The audience is introduced to a stern professor at an institute of psychiatry. He oversees a small group of students: the dashing if relatively thick Ejaz, the pretty nymph Deeba and a very odd loner, the very obvious red herring. Deeba persuades her best friend to join the institute, and thus, the siren Nasreen arrives even if she seems to be an utterly hopeless student. It seems a miracle that she could have passed an entrance examination of any worth!
Nonetheless, her arrival spices things up at the institute as she organizes outings and frolics away from the dull environs of the lab. Unknown to her, she is in enormous danger as she bears a beauty spot high on her cheek, thus making her a prime target for the invisible psycho killer who has inspector Habib Clouseau spinning around in circles.

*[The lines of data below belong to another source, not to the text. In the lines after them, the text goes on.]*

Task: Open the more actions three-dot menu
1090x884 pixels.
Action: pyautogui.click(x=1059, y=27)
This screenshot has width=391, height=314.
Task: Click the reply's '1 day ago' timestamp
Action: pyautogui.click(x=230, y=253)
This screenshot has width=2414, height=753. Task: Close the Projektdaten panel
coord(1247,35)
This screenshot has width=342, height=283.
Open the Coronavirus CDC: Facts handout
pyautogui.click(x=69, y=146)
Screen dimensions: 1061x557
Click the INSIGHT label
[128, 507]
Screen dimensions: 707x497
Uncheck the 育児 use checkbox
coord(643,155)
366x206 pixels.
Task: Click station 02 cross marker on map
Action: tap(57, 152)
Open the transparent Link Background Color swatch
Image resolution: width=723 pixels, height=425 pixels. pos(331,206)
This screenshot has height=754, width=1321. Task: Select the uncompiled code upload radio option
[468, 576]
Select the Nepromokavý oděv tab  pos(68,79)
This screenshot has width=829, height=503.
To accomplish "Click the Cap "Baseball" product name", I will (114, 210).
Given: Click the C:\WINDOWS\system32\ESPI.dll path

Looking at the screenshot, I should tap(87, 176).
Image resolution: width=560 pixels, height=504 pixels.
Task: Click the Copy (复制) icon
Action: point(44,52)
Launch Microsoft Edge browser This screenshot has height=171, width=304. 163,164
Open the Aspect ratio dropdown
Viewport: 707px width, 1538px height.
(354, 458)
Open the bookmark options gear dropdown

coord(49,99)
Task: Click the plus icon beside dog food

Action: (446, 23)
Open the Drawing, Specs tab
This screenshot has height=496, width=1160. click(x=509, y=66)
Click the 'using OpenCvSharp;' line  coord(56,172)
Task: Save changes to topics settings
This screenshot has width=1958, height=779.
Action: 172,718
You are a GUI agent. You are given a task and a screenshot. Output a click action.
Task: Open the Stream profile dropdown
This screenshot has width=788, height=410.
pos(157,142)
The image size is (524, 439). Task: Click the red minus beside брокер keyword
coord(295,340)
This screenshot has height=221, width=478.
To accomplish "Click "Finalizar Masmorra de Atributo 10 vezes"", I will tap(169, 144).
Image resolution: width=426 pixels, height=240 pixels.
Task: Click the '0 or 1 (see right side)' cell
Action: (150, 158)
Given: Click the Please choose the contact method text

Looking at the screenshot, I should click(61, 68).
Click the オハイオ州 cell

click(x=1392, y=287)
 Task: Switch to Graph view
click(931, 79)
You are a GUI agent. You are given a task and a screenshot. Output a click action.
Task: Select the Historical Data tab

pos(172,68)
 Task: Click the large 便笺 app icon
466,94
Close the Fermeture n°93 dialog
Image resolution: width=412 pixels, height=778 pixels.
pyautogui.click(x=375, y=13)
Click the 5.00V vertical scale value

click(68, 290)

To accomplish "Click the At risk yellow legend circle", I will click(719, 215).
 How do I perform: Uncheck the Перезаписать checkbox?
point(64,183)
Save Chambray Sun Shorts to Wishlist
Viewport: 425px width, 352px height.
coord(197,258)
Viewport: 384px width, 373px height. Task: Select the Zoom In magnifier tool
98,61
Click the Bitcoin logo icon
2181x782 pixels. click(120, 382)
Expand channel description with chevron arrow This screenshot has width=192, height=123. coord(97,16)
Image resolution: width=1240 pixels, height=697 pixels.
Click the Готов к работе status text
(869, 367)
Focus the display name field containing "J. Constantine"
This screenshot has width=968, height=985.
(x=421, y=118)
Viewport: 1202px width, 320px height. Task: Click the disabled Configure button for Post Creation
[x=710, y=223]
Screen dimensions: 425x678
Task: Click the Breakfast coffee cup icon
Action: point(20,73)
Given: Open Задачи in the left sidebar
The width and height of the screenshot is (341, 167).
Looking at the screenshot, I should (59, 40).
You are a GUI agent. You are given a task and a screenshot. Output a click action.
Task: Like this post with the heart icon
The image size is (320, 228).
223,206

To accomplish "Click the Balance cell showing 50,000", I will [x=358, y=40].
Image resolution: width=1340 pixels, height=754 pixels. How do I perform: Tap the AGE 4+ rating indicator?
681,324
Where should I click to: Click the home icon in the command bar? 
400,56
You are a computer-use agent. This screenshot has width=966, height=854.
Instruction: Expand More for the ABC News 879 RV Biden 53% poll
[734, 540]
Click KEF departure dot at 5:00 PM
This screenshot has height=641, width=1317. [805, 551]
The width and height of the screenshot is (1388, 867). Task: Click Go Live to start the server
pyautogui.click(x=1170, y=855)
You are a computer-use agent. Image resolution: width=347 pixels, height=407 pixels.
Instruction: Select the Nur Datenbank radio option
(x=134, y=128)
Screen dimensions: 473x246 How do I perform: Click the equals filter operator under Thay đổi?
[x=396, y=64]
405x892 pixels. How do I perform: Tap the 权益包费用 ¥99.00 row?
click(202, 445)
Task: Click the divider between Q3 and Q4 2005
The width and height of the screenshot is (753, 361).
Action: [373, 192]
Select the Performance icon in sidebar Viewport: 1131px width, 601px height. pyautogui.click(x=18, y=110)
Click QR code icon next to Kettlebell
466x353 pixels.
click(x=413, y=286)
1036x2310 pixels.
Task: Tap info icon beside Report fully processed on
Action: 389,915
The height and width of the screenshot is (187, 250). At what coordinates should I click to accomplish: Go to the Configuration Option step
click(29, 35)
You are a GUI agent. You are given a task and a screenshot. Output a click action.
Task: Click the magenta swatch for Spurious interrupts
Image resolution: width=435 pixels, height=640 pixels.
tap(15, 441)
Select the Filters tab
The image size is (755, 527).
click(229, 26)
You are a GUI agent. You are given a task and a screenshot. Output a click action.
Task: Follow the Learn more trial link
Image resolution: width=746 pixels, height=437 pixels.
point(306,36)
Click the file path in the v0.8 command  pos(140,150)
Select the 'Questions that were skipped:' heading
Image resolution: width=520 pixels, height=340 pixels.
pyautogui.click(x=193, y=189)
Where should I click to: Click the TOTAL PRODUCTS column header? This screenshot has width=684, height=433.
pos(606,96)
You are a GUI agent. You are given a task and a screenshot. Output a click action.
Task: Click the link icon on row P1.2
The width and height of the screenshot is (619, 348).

Ejaz becomes the police’s prime suspect as he seems to spend many a night away from the dorm of the institute and arrives mysteriously in the wee hours of the morning. However, we discover that his primary aim is to snag fading beauty Sabiha (no doubt for her fortune as she appears considerably older than he is) so that he won’t have to worry about working ever again. Thus, his evenings are spent frolicking with Sabiha and visiting the local park for a sing-song session whenever the mood takes them.
Sabiha’s dad Ilyas Kashmiri is dead against Ejaz. Therefore, a subplot develops into the film’s main thrust, leaving horror elements as a secondary thread.
Nasreen provides a saucy number or two in her trendsetting pedal pushers (for which the stern professor scolds her) before the killer brutally murders her by having her face plucked and pinched by a leopard-skin-gloved invisible psycho! Meanwhile, the director builds up his red herrings so that the audience can be delivered a massive twist when we finally discover who the killer is.
Despite starting with a certain amount of promise, the film soon deteriorates into an insufferable bore. The plot’s intriguing aspect involving the marauding psychotic invisible man is wholly neglected. At the same time, the audience is tortured by a series of long and utterly dull song-and-dance situations, as well as the completely uninteresting romantic plot involving Sabiha, Ejaz and Ilyas Kashmiri.
The five minutes of attempted horror provide the film with a few moments of fun, and of course, Nasreen’s antics are bewitching, if a touch deranged. However, on the whole, the film is a massive disappointment, and one has to conclude that Zinda Laash, made three years after Deewana, remains Lollywood’s premier horror film by a mile with little or no competition to date.
Deewana surprisingly managed a good run at the Box Office without quite qualifying as a genuine hit, no doubt due to its novelty value as being the first of its kind.